Wouldn’t it be smarter to spend more money on officials to police our employment laws to ensure that staff are not treated badly?
Henare gave this rationale:
“Being able to demonstrate you are good employer will go a long way to helping a business attract quality staff and helping workers to find great employers.”
What about good employers in other sectors?
Will the government be providing similar funding to reward them?
Better training looks like a less-contentious proposition.
“Ensuring staff have a pathway to upskilling is also a focus and there will be closer collaboration between industry and education providers so the right skills are being taught to fill the jobs the sector needs. Education and training will look ahead to better prepare workers for the tourism jobs of the future.”
Then there’s this:
“We will also test whether employee-sharing can reduce the unstable and seasonal elements of tourism.”
Next thing we learn is that tourists might not come here to climb our mountains, ski on the ski fields, tramp through our national parks, watch their teams compete in test matches, international sports competitions or the America’s Cup, or check out places that have featured in movies (heavily subsidised by our government because it regards this spending as well justified).
Well, maybe they do.
But we are about to change tack.
“Aotearoa New Zealand has a powerful identity as a tourism destination, shaped by our values of manaakitanga and kaitiakitanga. We have a lot to be proud of and a solid foundation to build on, and post-Covid we have had a unique opportunity to rethink our approach,” Peeni Henare said.
“Our ambition is a tourism industry that gives back more than it takes from people, communities and the environment. The Tourism Industry Transformation Plan is driving the long-term change needed to address systemic issues standing in the way of that aspiration and to make the most of opportunities.
“This change must start with looking after the people at the heart of every tourism experience – our tourism kaimahi. We will deliver better outcomes for employees, businesses and visitors if we offer better experiences within the industry,” Peeni Henare said.
He didn’t elaborate on the cultural competency element of the transformation plan.
But we learned more about this in notes to editors which say:
The Better Work Action Plan is the first phase of the Tourism Industry Transformation Plan and is a partnership between industry, Māori, unions and government. All partners will have a role to play in implementing the actions.

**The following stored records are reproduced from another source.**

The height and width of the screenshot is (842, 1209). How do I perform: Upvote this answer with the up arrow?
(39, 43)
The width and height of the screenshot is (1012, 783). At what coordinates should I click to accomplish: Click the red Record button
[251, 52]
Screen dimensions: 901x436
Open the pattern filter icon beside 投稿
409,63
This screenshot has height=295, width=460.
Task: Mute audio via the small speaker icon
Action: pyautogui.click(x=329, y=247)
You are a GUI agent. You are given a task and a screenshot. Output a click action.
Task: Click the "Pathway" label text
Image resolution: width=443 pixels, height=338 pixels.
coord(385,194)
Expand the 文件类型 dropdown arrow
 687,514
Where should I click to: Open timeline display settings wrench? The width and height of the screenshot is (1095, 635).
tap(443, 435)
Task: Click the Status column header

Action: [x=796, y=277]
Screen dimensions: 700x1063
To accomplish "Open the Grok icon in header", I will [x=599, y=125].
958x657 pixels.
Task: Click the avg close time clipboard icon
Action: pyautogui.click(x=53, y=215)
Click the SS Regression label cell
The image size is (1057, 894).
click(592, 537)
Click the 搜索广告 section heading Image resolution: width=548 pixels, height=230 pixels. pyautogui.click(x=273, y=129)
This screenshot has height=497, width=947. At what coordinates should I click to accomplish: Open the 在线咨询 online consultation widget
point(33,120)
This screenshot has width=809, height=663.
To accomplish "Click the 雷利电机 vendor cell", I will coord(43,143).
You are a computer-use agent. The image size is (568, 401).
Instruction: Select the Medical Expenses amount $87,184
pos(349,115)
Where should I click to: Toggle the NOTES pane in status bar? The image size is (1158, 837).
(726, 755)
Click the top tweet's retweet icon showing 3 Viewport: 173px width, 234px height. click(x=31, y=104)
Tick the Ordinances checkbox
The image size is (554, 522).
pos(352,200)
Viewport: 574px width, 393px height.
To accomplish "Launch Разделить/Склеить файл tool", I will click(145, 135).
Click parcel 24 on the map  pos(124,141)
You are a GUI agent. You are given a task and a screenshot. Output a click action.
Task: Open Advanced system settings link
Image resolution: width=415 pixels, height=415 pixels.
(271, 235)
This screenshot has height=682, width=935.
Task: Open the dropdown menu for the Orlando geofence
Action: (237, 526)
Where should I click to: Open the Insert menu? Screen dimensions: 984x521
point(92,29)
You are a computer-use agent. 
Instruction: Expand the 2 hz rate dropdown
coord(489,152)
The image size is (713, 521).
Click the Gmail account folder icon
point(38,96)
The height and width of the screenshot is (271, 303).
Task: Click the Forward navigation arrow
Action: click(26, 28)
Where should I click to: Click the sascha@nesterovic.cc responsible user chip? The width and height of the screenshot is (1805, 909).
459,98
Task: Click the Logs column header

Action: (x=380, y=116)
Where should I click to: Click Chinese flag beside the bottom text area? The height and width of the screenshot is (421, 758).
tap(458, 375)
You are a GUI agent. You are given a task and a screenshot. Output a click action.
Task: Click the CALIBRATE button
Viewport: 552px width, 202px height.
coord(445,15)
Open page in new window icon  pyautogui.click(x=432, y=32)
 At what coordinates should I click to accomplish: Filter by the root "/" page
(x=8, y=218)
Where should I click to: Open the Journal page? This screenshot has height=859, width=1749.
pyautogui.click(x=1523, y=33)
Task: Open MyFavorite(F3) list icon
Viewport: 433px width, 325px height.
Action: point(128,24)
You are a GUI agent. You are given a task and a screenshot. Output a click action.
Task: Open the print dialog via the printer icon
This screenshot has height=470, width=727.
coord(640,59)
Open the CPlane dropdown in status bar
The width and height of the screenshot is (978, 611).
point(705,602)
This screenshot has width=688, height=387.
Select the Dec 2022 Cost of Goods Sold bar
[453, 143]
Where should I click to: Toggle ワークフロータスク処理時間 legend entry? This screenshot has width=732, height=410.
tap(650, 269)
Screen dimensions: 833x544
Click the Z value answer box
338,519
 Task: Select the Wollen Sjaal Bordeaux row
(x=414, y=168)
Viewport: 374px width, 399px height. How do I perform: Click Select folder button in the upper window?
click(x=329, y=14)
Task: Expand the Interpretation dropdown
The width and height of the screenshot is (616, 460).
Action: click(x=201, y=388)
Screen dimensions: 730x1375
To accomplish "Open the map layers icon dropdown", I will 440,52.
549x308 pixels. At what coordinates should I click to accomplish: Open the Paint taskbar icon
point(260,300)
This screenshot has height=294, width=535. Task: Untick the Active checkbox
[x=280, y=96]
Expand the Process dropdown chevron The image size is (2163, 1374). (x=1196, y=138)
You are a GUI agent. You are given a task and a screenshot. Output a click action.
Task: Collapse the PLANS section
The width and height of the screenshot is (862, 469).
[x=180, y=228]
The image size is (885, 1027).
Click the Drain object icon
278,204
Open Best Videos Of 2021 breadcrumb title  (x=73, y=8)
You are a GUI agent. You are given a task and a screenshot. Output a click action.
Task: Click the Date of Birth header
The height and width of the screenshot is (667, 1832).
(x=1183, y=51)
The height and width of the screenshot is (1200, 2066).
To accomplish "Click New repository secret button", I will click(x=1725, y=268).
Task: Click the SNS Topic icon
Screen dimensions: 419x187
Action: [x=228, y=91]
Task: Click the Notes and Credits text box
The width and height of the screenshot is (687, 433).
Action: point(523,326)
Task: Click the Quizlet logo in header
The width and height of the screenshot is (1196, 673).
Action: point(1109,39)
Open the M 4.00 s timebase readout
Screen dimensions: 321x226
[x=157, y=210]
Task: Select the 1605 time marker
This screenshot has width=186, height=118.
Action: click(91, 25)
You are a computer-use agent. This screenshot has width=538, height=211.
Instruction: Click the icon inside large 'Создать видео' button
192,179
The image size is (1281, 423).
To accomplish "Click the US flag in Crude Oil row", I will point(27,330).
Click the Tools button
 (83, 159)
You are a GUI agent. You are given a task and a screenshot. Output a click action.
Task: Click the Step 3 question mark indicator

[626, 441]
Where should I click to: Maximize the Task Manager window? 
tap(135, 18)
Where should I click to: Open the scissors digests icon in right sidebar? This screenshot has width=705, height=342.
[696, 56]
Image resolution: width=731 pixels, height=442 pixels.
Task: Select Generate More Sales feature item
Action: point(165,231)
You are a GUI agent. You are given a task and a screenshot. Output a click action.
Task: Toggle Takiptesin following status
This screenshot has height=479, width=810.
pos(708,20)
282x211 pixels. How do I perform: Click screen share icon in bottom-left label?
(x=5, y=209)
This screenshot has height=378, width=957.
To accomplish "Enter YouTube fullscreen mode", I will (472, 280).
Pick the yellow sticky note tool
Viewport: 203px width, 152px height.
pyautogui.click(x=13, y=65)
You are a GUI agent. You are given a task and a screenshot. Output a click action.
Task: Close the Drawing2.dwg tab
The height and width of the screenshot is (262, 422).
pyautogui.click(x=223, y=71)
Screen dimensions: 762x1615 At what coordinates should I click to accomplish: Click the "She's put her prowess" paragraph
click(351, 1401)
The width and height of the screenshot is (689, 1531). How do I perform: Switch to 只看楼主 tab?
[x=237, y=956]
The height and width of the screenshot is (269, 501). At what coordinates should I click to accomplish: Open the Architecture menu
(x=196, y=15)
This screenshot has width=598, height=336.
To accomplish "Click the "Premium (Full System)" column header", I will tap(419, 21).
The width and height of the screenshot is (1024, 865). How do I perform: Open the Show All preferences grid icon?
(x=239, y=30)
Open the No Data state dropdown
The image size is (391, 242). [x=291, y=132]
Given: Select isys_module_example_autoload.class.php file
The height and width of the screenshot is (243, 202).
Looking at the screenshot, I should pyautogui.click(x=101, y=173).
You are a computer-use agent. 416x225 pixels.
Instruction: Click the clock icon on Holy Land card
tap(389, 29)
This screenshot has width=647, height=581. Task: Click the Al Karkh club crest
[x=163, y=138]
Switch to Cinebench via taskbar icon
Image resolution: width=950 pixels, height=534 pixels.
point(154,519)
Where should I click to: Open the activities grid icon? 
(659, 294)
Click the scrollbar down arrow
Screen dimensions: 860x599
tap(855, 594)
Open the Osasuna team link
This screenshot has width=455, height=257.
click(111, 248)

$18.22 million from Budget 2023 will be used for:
- A tourism and hospitality employer accreditation scheme to identify good employers who meet a voluntary set of standards, shifting the dial towards better pay and conditions across the whole industry.
- A programme to bring NCEA learning to life and build on the new Tourism NCEA Achievement Standards as part of a move towards education and training that delivers the skills learners, employers and communities need.
- A pilot programme to develop cultural competency resources, aimed at creating more diverse and inclusive workplaces where cultural values are understood and respected.
- Systems analysis of barriers to employee-sharing to better understand how the industry can offer long-term stable employment and smooth seasonality challenges, enabling people to more easily move between employers.
- An expo to showcase existing and emerging technologies that can boost business efficiency and productivity and free up workers to focus on quality customer service and skilled work.
- An accelerator programme that links business leaders with tourism leaders to generate innovative ideas and provide intensive support so firms are better focused and can grow more quickly.
- Industry workshops that encourage tourism businesses to learn about and adopt more innovative business models.
- Funding for MBIE to support the implementation of the Better Work initiatives.
The $18.22 million involved in this comes on top of the $8 million boost to New Zealand Māori Tourism announced earlier this week. But it seems fair to suppose both Māori and non-Māori will benefit from the $18.22 million of investments, but non-Māori might have to struggle to benefit from the $8 million investment.